*** DATA SHOWN ***

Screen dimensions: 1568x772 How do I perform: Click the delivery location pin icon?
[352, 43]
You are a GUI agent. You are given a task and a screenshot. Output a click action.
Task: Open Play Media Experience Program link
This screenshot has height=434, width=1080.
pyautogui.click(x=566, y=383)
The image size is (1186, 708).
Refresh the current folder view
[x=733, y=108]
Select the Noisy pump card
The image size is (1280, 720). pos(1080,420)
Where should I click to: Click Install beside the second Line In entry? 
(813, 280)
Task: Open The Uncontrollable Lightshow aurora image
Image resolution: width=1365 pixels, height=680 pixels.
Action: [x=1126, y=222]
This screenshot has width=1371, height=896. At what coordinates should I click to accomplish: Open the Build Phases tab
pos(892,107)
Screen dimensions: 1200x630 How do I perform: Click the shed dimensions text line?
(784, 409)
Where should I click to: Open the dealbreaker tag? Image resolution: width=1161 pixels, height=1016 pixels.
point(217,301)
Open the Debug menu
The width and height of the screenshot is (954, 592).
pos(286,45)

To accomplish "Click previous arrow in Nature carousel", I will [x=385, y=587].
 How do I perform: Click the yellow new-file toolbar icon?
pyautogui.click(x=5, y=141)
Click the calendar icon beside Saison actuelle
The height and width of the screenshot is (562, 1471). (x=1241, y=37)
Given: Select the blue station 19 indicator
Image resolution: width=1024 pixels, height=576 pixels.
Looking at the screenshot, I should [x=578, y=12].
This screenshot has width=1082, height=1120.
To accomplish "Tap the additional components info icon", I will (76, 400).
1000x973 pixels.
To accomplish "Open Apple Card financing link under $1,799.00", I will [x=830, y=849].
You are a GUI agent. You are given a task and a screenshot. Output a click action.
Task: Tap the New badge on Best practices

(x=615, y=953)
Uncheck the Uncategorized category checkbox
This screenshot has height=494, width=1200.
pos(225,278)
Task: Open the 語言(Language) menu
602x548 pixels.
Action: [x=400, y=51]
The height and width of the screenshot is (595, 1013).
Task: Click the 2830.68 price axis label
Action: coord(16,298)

*** End of DATA SHOWN ***

* **HOW TO COMPLETE THIS TASK**
Once you have read the records above, please copy them out exactly.

* **SOLUTION BELOW**
Screen dimensions: 1568x772 How do I perform: Click the delivery location pin icon?
[352, 43]
You are a GUI agent. You are given a task and a screenshot. Output a click action.
Task: Open Play Media Experience Program link
This screenshot has height=434, width=1080.
pyautogui.click(x=566, y=383)
The image size is (1186, 708).
Refresh the current folder view
[x=733, y=108]
Select the Noisy pump card
The image size is (1280, 720). pos(1080,420)
Where should I click to: Click Install beside the second Line In entry? 
(813, 280)
Task: Open The Uncontrollable Lightshow aurora image
Image resolution: width=1365 pixels, height=680 pixels.
Action: [x=1126, y=222]
This screenshot has width=1371, height=896. At what coordinates should I click to accomplish: Open the Build Phases tab
pos(892,107)
Screen dimensions: 1200x630 How do I perform: Click the shed dimensions text line?
(784, 409)
Where should I click to: Open the dealbreaker tag? Image resolution: width=1161 pixels, height=1016 pixels.
point(217,301)
Open the Debug menu
The width and height of the screenshot is (954, 592).
pos(286,45)

To accomplish "Click previous arrow in Nature carousel", I will [x=385, y=587].
 How do I perform: Click the yellow new-file toolbar icon?
pyautogui.click(x=5, y=141)
Click the calendar icon beside Saison actuelle
The height and width of the screenshot is (562, 1471). (x=1241, y=37)
Given: Select the blue station 19 indicator
Image resolution: width=1024 pixels, height=576 pixels.
Looking at the screenshot, I should [x=578, y=12].
This screenshot has width=1082, height=1120.
To accomplish "Tap the additional components info icon", I will (76, 400).
1000x973 pixels.
To accomplish "Open Apple Card financing link under $1,799.00", I will [x=830, y=849].
You are a GUI agent. You are given a task and a screenshot. Output a click action.
Task: Tap the New badge on Best practices

(x=615, y=953)
Uncheck the Uncategorized category checkbox
This screenshot has height=494, width=1200.
pos(225,278)
Task: Open the 語言(Language) menu
602x548 pixels.
Action: [x=400, y=51]
The height and width of the screenshot is (595, 1013).
Task: Click the 2830.68 price axis label
Action: coord(16,298)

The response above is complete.